此外,由于C18、PSA、NH2对样品中的蛋白质、脂类、脂肪酸及强极性杂质等有较好的吸附效果,实验根据样品基质的特点,将正己烷净化后的提取液浓缩至近干,甲醇定容后再加入不同比例的C18、PSA与NH2材料(三者混合后加2.0 mL甲醇润洗,去除上清液)分散固相萃取净化,当三者用量分别为50、30和60 mg时,隐色孔雀石绿的色谱响应值趋于稳定,28种兽药回收率均在70%～120%范围内。

因此,本实验最终选择向提取液中加入5～6 mL正己烷,经涡旋、离心、去除正己烷及凝胶状物后再采用50 mg C18、30 mg PSA和60 mg NH2填料进行分散固相萃取净化。

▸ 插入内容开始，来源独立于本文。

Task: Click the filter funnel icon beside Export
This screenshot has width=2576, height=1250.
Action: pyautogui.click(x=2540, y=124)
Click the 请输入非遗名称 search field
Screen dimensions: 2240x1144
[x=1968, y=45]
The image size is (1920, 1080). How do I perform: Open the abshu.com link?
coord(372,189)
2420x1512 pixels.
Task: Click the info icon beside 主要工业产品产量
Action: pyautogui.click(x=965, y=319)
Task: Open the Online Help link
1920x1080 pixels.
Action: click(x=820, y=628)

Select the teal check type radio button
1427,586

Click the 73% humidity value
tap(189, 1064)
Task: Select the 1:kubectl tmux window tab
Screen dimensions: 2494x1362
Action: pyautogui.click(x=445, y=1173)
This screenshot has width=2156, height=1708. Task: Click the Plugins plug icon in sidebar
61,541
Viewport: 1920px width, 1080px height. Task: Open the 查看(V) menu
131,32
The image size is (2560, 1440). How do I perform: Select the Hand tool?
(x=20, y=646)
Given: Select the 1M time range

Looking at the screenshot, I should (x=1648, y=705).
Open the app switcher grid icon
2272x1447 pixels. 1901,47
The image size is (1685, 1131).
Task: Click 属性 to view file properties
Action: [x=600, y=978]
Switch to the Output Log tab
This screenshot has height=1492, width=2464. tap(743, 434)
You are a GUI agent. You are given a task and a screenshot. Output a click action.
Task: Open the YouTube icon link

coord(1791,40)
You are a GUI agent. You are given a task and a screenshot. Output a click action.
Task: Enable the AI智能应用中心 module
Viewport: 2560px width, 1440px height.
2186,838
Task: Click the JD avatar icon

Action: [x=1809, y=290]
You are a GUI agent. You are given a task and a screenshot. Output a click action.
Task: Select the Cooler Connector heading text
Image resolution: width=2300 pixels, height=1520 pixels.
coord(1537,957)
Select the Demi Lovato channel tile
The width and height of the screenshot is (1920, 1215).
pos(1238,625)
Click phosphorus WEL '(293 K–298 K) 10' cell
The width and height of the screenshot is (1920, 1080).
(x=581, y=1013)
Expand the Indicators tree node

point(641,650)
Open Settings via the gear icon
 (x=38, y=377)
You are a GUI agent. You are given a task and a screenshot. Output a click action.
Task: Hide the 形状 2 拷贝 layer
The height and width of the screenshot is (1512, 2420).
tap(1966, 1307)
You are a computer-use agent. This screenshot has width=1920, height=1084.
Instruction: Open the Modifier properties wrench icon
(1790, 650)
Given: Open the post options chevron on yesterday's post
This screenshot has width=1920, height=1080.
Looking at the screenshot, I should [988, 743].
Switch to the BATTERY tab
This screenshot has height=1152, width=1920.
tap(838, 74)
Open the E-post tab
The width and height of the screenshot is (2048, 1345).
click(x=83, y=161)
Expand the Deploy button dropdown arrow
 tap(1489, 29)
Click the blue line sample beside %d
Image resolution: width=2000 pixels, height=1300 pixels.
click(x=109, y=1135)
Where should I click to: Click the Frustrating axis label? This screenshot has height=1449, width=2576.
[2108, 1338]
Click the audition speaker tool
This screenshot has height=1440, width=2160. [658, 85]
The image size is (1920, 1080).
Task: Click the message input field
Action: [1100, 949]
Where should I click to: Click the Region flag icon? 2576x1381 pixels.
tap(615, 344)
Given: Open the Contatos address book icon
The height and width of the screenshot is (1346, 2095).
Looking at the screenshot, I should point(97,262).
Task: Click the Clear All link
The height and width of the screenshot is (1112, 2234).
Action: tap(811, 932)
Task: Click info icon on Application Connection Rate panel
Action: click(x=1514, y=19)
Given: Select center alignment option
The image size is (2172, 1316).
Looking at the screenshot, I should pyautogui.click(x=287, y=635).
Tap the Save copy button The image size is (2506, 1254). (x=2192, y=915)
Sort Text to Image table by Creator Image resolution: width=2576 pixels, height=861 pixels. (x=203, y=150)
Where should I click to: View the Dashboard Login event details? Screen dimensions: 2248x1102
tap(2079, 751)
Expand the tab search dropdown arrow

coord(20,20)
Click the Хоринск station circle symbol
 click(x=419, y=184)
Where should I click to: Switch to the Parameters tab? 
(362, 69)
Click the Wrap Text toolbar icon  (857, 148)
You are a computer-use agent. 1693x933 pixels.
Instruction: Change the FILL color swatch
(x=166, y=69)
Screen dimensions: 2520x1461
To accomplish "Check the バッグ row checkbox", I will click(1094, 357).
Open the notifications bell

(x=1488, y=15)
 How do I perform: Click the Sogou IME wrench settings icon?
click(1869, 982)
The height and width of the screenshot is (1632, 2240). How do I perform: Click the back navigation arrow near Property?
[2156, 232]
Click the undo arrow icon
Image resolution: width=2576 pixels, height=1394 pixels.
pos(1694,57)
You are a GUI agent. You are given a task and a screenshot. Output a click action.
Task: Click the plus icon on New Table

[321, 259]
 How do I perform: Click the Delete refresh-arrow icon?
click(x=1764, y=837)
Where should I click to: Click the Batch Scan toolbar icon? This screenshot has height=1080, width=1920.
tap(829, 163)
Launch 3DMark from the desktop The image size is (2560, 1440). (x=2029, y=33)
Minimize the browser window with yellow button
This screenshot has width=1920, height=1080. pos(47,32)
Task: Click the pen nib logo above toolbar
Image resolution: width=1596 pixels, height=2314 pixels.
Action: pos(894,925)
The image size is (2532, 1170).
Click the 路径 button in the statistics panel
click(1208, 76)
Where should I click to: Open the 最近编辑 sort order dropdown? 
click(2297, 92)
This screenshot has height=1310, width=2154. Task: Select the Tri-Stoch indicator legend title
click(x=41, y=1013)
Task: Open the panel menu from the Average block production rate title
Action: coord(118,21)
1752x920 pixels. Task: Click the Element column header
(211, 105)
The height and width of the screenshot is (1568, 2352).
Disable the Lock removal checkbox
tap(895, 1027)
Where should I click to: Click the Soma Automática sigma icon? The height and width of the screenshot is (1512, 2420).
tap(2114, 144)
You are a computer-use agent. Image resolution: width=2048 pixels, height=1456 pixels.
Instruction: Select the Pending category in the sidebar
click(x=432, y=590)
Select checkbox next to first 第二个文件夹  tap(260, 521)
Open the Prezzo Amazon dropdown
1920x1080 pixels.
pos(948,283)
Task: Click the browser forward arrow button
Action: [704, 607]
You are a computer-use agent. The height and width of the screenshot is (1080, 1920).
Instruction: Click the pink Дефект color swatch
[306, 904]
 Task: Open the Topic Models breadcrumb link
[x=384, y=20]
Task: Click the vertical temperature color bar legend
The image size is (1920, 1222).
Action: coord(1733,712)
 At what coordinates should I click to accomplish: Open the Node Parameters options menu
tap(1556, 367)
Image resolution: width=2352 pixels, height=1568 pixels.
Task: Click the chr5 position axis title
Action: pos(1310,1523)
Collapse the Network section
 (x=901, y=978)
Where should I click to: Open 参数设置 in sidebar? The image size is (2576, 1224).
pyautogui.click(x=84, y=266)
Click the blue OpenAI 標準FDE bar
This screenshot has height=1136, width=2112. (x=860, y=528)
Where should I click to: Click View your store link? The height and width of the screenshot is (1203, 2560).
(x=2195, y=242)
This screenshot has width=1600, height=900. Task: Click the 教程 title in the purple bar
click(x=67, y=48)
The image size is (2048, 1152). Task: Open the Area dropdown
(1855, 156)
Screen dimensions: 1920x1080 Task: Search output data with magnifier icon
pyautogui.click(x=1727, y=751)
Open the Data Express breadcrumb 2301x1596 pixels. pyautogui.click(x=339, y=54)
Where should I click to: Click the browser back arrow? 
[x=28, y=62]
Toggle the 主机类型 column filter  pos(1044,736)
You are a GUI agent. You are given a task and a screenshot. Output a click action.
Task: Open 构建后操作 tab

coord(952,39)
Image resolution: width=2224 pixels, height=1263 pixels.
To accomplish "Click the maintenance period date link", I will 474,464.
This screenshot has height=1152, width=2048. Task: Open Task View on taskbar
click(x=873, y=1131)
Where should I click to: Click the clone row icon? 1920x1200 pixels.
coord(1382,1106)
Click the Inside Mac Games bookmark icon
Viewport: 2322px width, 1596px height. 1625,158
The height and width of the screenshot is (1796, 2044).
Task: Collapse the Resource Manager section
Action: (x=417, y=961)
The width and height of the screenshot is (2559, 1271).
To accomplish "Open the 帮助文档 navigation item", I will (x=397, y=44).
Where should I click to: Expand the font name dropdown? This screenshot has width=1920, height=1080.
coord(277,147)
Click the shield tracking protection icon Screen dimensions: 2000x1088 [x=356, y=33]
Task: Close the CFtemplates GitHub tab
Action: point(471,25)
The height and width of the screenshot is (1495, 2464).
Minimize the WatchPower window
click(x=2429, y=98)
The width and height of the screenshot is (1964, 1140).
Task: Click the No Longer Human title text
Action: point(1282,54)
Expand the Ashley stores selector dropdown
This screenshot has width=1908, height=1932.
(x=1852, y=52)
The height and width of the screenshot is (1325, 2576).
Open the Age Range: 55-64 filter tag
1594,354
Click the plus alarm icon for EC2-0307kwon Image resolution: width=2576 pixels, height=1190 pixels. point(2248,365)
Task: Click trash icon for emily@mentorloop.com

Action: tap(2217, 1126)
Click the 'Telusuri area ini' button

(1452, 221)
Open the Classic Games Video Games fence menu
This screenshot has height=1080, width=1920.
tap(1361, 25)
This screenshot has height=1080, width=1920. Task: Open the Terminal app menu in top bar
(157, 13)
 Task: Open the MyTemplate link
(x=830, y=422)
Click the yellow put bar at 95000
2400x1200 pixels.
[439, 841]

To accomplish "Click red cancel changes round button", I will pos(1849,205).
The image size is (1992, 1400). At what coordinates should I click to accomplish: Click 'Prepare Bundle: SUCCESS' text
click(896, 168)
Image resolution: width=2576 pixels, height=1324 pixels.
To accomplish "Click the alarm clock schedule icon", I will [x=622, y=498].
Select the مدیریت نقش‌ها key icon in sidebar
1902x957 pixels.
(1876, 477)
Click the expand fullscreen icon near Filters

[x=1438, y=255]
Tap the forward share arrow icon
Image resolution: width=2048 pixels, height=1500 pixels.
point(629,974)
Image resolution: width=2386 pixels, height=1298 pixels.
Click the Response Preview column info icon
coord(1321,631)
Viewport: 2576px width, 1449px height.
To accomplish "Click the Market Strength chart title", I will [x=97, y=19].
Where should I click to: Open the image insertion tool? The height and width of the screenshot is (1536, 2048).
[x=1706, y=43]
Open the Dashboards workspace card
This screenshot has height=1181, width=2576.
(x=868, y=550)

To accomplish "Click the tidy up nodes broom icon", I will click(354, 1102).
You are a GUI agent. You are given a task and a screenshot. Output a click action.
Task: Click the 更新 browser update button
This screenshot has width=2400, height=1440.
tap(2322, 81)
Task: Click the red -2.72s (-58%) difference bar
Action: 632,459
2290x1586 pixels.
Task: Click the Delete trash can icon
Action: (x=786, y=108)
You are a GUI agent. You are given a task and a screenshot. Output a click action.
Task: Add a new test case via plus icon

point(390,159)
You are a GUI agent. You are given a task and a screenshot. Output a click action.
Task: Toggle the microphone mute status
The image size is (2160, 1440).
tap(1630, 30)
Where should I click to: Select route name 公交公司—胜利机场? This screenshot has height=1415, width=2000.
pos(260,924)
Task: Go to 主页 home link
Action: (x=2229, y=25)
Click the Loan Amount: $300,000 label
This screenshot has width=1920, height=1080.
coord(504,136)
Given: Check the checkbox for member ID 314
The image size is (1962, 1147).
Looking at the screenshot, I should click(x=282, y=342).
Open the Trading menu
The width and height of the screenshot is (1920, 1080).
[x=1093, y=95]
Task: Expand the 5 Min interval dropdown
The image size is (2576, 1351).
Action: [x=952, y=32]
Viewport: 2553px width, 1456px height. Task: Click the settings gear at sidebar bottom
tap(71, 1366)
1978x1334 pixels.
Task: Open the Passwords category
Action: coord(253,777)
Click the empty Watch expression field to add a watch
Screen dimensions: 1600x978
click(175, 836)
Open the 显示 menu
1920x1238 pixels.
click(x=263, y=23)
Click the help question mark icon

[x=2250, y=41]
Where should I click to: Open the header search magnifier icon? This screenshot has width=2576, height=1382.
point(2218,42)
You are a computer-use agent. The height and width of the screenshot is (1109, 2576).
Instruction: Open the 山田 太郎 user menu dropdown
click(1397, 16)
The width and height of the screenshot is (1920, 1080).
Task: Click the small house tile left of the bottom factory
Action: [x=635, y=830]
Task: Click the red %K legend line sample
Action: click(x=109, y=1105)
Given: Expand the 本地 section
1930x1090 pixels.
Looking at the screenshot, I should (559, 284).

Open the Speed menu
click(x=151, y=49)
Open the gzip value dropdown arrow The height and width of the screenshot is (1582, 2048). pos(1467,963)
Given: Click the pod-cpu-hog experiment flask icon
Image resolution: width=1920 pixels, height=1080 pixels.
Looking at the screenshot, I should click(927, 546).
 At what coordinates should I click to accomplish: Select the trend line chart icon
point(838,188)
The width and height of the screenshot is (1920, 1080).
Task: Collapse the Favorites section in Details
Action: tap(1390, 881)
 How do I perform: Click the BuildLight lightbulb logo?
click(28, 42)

表 3 28种兽药的线性范围、线性方程、相关系数、检出限和定量限

y: peak area ratio of analyte to the internal standard;x: mass concentration of analyte, μg/L.

2.3 方法学评价

2.3.1基质效应

基质效应是影响结果准确性的一个重要因素,常被用于评价样品前处理方法,基质效应越强,方法的准确性越低。本文以例行监测抽样数量较大的鲤鱼、草鱼、罗非鱼、对虾等8种阴性样品(下同)为基质,通过(基质标准曲线斜率/溶剂标准曲线斜率-1)×100%来计算28种兽药的基质效应,以评价基质中干扰物对目标分析物信号的影响。结果表明,28种兽药中,大多数兽药的|ME|在0～20%之间,为弱基质效应,约3%兽药的|ME|在20%～50%之间,为中等基质效应(见附表1,详见https.//www.chrom-China.com)。表明采用该方法测定鱼、虾中本实验考察的28种残留兽药时基质干扰较小。

2.3.2线性范围和检出限

配制5类兽药的系列标准溶液,以目标化合物定量离子与其内标物峰面积之比对相应的质量浓度进行线性回归,同时以阴性鱼和虾样品为基质,以3倍和10倍信噪比对28种药物进行检出限和定量限的考察,结果见表3。28种兽药在各自范围内线性关系较好,相关系数(r)>0.99,检出限和定量限分别为0.1～0.8 μg/kg和0.3～2.7 μg/kg,与标准方法[12-15]相比,本方法具有更高的检测灵敏度。

2.3.3回收率和精密度

分别添加约1、5、20倍定量限水平的28种混合标准溶液于鱼和虾阴性样品中,进行加标回收率试验,每个样品基质做6次平行试验,计算其平均回收率及相对标准偏差(见附表2)。结果表明,5类兽药的平均回收率为70.0%～120%,相对标准偏差为0.9%～10.0%。

2.4 实际样品检测

为了进一步验证方法的可行性,应用所建立的方法对经标准方法测定有恩诺沙星(54.3 μg/kg)、AOZ(0.34 μg/kg)、SEM(0.79 μg/kg)检出的鲫鱼、鲤鱼、虾样品进行检测,定性结果与标准方法相同,其中恩诺沙星、AOZ及SEM含量分别为54.9、0.31和0.69 μg/kg,表明本方法可用于鱼、虾中5类禁、限用兽药的测定。

3 结论

本文建立方法通过一次前处理完成了不同性质的5类兽药的提取和净化,解决了水产品例行监测完成这5类药物测定需采用4种前处理及仪器分析方法的难题,可在短时间内完成大批量样品的检测,大大降低了检测成本,结果准确可靠,可为食品检验监督机构对鱼、虾中禁、限用兽药残留的测定提供更简便、快捷、廉价的技术支持。